Doctors say Dengue can have serious effects on the nervous system and brain

Patients with severe dengue fever may experience headaches, changes in mental status, seizures, and even coma.

Experts say today although dengue fever is known to cause mild flu-like symptoms, the mosquito-borne viral disease has profound neurological effects that are often overlooked. Amid the monsoon season in India,  fever cases have increased in various parts of the country. , including Karnataka, Kerala, Telangana, Andhra Pradesh, Odisha, Delhi and Maharashtra.

According to the latest data from the Municipal Corporation of Delhi (MCD), there have been 246 cases of fever hemorrhage in the national capital so far’ in June. 30 years now. During the same period in 2023, Delhi recorded only 122 cases, 143 cases in 2022, 36 cases in 2021 and 20 cases in 2020.

“While primarily known for causing flu-like symptoms, dengue has profound neurological implications that are often overlooked,” Dr Praveen Gupta, Principal Director & Chief of Neurology at Fortis Hospital Gurugram, told news agency IANS.

“Neurological manifestations, though less common, include encephalitis, meningitis, and myelitis. These conditions arise from the virus crossing the blood-brain barrier, leading to inflammation and infection of the brain and spinal cord,” he explained.

Dengue: MedlinePlus

The Impact of Severe Dengue Fever on the Nervous System

Patients with severe dengue fever may experience headaches, changes in mental status, seizures, and even coma. The neurotropic nature of the virus means it can directly infect nerve cells, causing damage and inflammation. Additionally, the immune response caused by the infection can worsen these neurological problems, complicating management.

It is a vector-borne disease transmitted through the bite of an infected Aedes mosquito. It is endemic in more than 100 countries and affects approximately 400 million people worldwide each year.

Dengue fever escalates significantly during the monsoon season due to increased mosquito breeding. During monsoon, stagnant water and higher humidity create ideal conditions for the Aedes mosquito to thrive, leading to a spike in dengue cases.

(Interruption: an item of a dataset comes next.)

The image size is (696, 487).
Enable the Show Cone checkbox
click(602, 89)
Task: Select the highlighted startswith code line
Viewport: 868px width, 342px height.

“Dengue can affect many parts of the human body, including the nervous system. When it affects the nervous system, the presentation will be like a brain fever. Patients could have altered consciousness levels and difficulty in talking, stroke, seizures or fits and could have bleeding in the brain also due to low platelet counts,” Dr Srikantha Swamy, Lead Senior Consultant, Neurology, Aster RV Hospital Bengaluru, told news agency IANS.

“As known, when platelets are low, it leads to bleeding in different parts of the body and could happen in the brain too. When platelets are low and a patient is diagnosed as dengue positive, then it affects the nervous system, and the progress is usually bad,” the doctor added.

The specialists pointed out that the necessity for early detection and treatment is underscored by the increased neurological consequences of dengue during the monsoon. Healthcare systems need to be more watchful during peak transmission seasons for indications of neurological involvement in dengue patients.

During the monsoon season, preventative efforts including controlling mosquito populations and educating the public are essential to reducing the negative effects of dengue on neurological health.